Vermisstmeldung für eine Ziege gab es in dem Bereich keine. Beim Ordnungsamt hatte man nur vor längerer Zeit mal gehört, da sei eine „herrenlose“ Ziege ansässig. Für „längere Zeit“ sprachen dann auch die eindeutigen Ziegen-Spuren in einer der oberen Einsturz-Etagen, die wir in der Zeit fanden, wo wir uns heranpirschten an die verlorene Ziege. Die Idee, den jungen Herrn irgendwo im Haus in eine Falle locken und einfangen zu können, verwarfen wir aus Sicherheitsgründen und aufgrund der Tatsache, dass die alte Villa über gefühlte 1327 Fluchtlöcher verfügte, gleich beim ersten Besuch. Also Plan B: sein Vertrauen finden. Wir fuhren täglich hin. Brachten Essen, Wasser und Zeit mit. Was die Lost-Place-Ziege so interessant fand, dass wir „Fangversuchsübungen“ machen konnten. Übungen mit Keksen und Halsband, ohne dass Mensch sich dabei bewegt.
Genau das fruchtete. Und nach etwas mehr als einer Woche und etwa 500 gefahrenen Besuchs-Kilometern saß er dann bei uns im Auto und heißt jetzt Johannes von Jessenitz.

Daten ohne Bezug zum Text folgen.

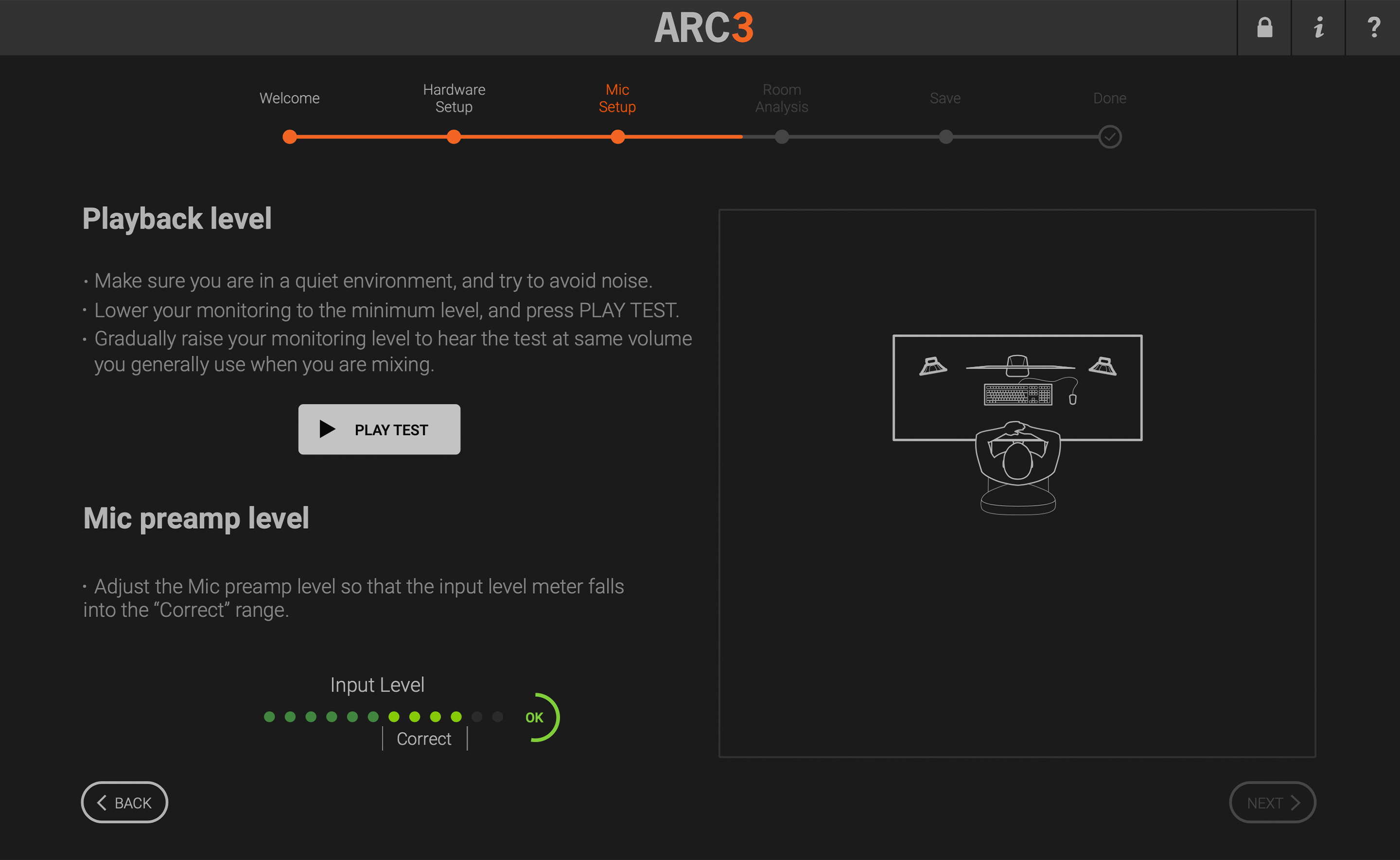Image resolution: width=1400 pixels, height=860 pixels.
Task: Open the info panel via the i icon
Action: coord(1319,27)
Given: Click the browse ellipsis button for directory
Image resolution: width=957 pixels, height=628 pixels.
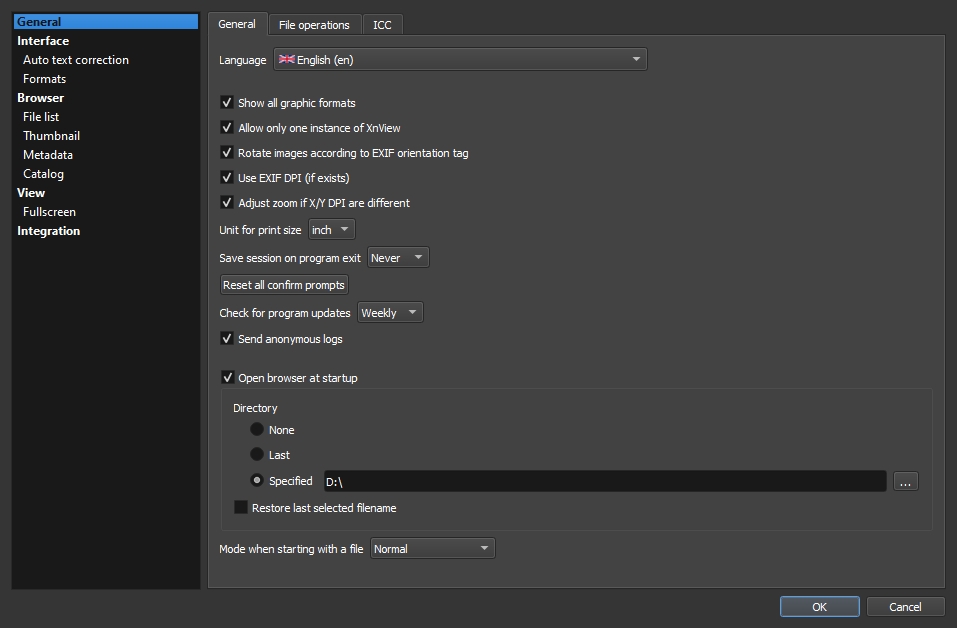Looking at the screenshot, I should [x=905, y=482].
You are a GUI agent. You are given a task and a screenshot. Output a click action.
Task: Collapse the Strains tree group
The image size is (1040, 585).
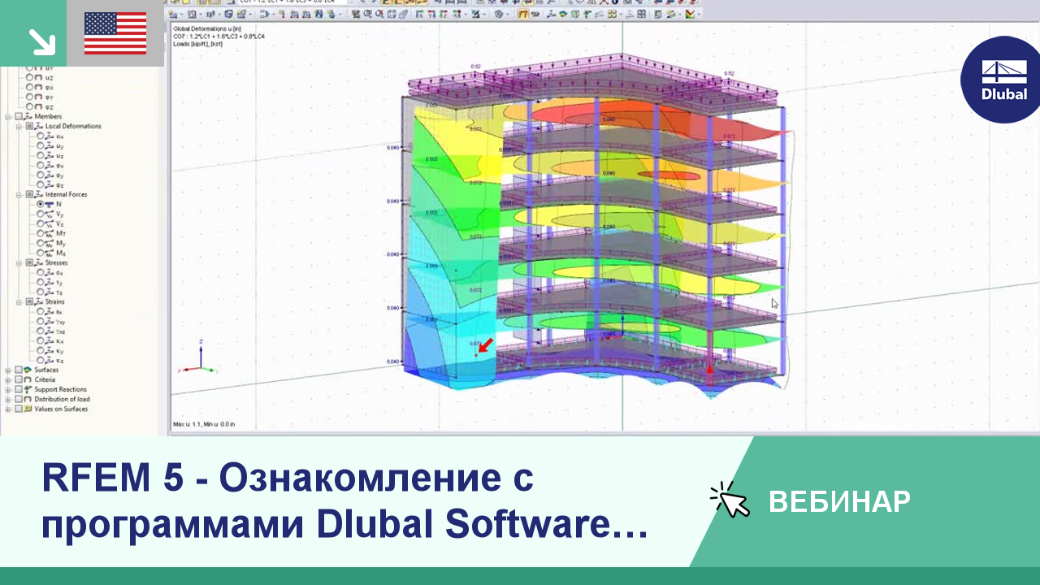[x=19, y=302]
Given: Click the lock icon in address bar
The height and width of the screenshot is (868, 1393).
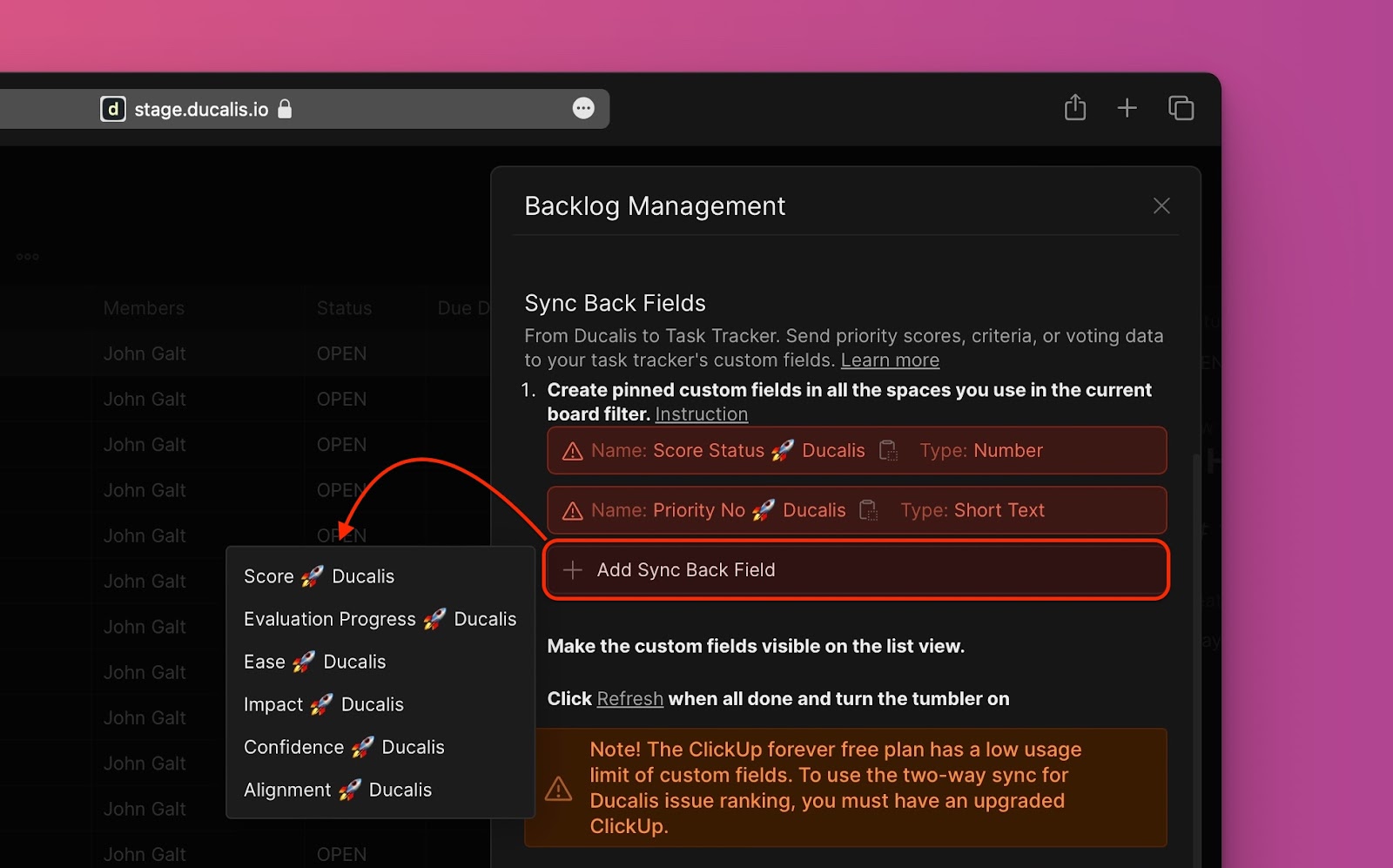Looking at the screenshot, I should tap(284, 109).
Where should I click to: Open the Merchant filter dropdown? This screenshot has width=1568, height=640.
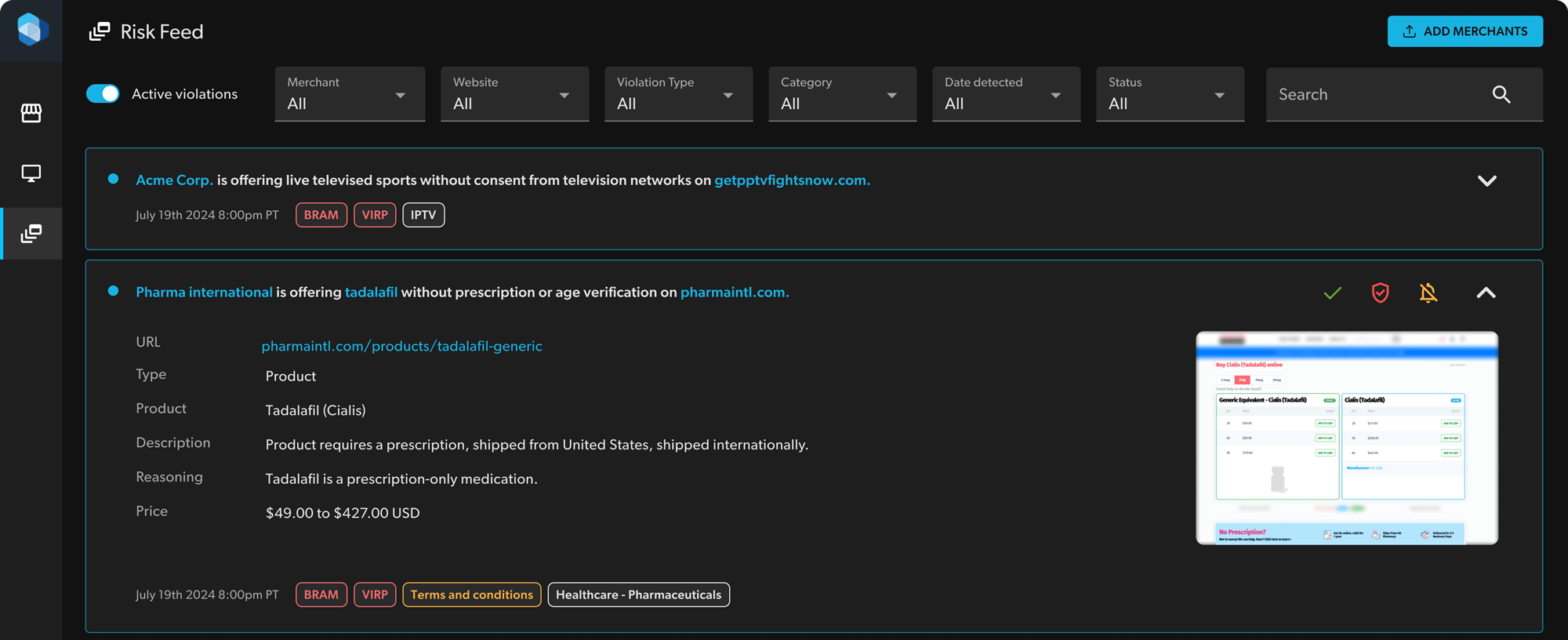click(x=350, y=94)
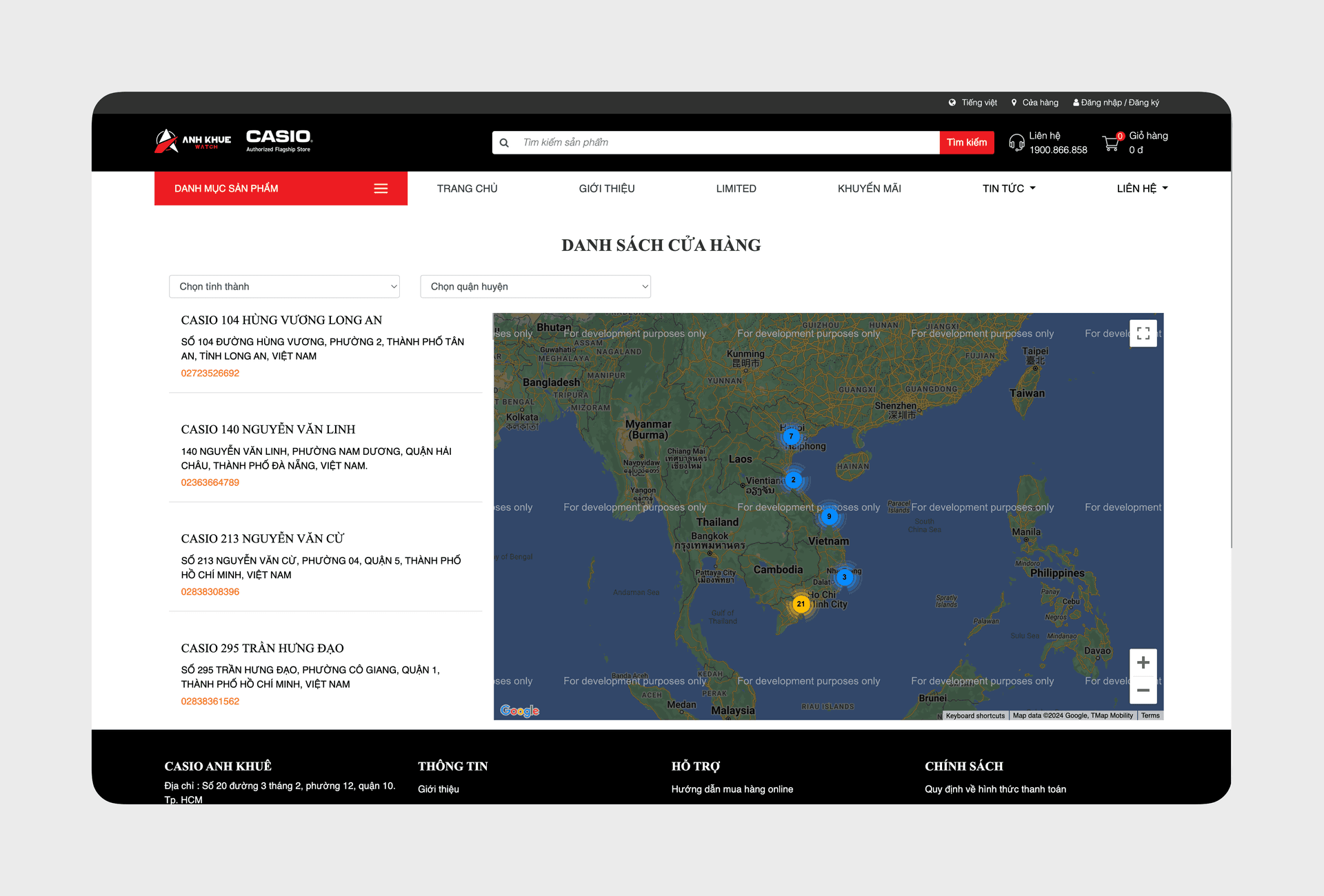Image resolution: width=1324 pixels, height=896 pixels.
Task: Zoom out the map with minus button
Action: point(1143,690)

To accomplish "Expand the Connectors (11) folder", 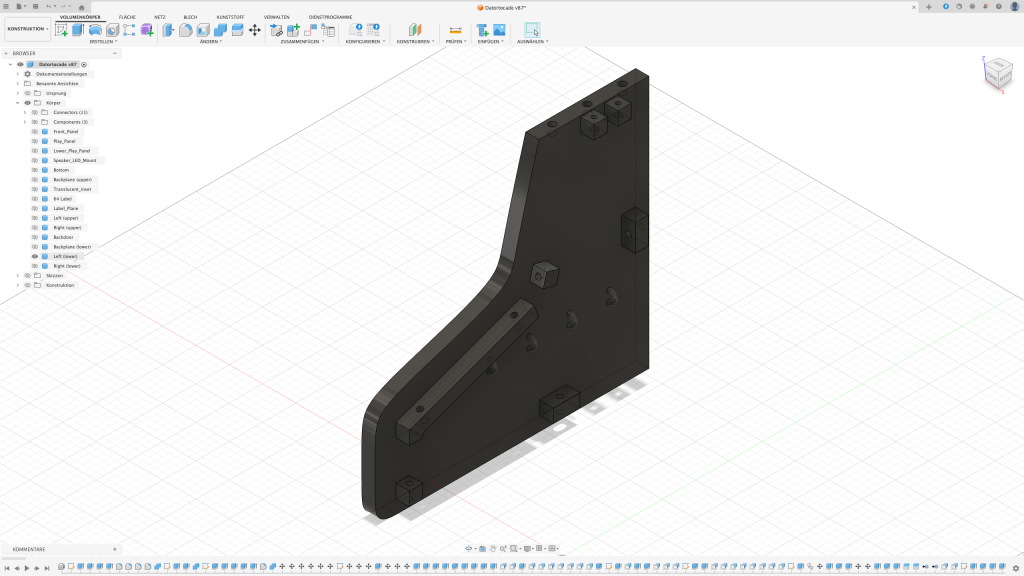I will tap(25, 113).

Wir forschten schon vorher, ob irgendwo wer sei, der „Anspruch auf ihn erhebt“. Aber die Grundstücksbesitzerin hatte keine Ziege, war selbst ewig nicht mehr dort. Das Grundstück war seit langer langer Zeit „lost“. Nicht in irgendjemandes Nutzung. Auch das in die Nachforschung einbezogene Veterinäramt kam nicht weiter, trotz der Tatsache, dass Ohrmarken an Ziegen eigentlich „eindeutig“ sein müssen – also zweifelsfrei „Besitzer“ nachvollziehbar ausfindig zu machen sein sollten bei jedem Tier. Das Einzige, was herauszufinden war, war der Ort seiner Geburt: ein „Bio-Milchziegenbetrieb“ im Norden, in dessen Besitz er aber nicht mehr war: männliche „Milchziegen“-Ziegenlämmer werden entweder sehr schnell innerhalb der ersten Lebenswochen verkauft oder geschlachtet (oder beides…). Was wann nach seiner Geburt geschah, wann und wieso er zur Lost-Place-Ziege wurde, blieb unklar. Klar ist: Johannes von Jessenitz ist jetzt im Land der Tiere, in Sicherheit, mit Gesellschaft.